● **YOUR TASK**
Resume the article below about Julián Castro's presidential run and his stance on cannabis, picking up right after its last sentence.

● **SELECTED TEXT**
The race for the Democratic Party’s presidential nomination for 2020 is heating up as Julián Castro officially entered the contest earlier today. Castro – who served as Housing and Urban Development Secretary for President Obama – is a self-described underdog who intends to speak up for other overlooked Americans while on the campaign trail.
“I am not a frontrunner in this race, but I have not been a frontrunner at any time in my life,” Castro said during his announcement earlier today in San Antonio. “I am going to go speak to them in a way that resonates with them.”
But do those overlooked Americans include the millions of cannabis consumers who could face prosecution if the federal government launches a crackdown on states that have legalized recreational or medical marijuana use? It’s tough to say if Castro will support cannabis legalization during his presidential bid, but he certainly won’t be supporting the status quo either.
In 2017, Castro slammed former Attorney General Jeff Sessions for threatening to prosecute states that have defied federal cannabis prohibition. “The White House may crack down on recreational marijuana use—even in states where voters have approved it,” Castro wrote on Facebook back in February of 2017. “That’s a mistake.”
Instead of throwing patients and budtenders in jail, Castro urged the Trump administration to respect the rights of states and focus on more pressing issues facing the American justice system.

● **EXTRACTED DATA**
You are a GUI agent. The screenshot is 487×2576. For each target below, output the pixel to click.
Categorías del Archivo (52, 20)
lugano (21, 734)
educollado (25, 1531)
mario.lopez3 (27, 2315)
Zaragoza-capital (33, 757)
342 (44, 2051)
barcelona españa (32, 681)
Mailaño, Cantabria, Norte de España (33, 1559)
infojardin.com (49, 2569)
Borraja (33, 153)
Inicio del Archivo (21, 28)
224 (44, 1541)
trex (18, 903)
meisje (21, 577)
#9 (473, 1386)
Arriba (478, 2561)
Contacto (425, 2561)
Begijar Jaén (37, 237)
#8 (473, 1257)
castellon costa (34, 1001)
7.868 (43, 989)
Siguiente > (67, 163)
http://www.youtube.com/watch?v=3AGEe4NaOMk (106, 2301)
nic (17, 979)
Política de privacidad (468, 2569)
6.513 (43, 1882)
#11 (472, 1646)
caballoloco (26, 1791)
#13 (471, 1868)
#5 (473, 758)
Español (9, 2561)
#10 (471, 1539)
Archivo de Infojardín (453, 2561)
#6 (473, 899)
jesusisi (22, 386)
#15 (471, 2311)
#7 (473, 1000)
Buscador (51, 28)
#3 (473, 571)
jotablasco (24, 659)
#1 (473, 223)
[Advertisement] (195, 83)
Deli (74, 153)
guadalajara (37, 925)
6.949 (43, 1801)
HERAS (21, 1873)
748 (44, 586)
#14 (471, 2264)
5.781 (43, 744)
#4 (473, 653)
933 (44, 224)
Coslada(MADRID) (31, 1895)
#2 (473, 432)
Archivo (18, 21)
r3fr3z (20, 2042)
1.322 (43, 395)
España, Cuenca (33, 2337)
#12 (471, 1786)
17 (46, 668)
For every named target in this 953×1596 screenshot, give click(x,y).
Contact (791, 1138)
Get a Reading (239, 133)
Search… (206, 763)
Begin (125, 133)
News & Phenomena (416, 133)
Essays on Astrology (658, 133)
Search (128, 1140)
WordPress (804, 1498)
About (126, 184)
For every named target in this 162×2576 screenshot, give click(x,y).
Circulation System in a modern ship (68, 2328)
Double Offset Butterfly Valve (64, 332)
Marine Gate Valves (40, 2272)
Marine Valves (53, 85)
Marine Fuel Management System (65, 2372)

● **ANSWER BELOW**
“The federal government should focus its resources on more serious crimes,” he wrote. “Not only that, growing evidence from Colorado and other states suggests we can sensibly legalize marijuana use with reasonable controls in place,” he said. “State voters should have that power.”
So Castro supports the idea of letting individual states determine their own marijuana laws, and he seems quite receptive to the social benefits of cannabis legalization. But he doesn’t partake in cannabis himself. In his 2018 memoir ‘My Unlikely Journey,’ Castro revealed that he isn’t much of a partier, but he did enjoy the company of a Jeff Spicoli clone in college, so he isn’t judgmental about people who enjoy having a drink or a joint.
So we shouldn’t expect Castro to make cannabis legalization a central part of his campaign, but we should expect him to respect the gains made by the movement thus far and in the foreseeable future.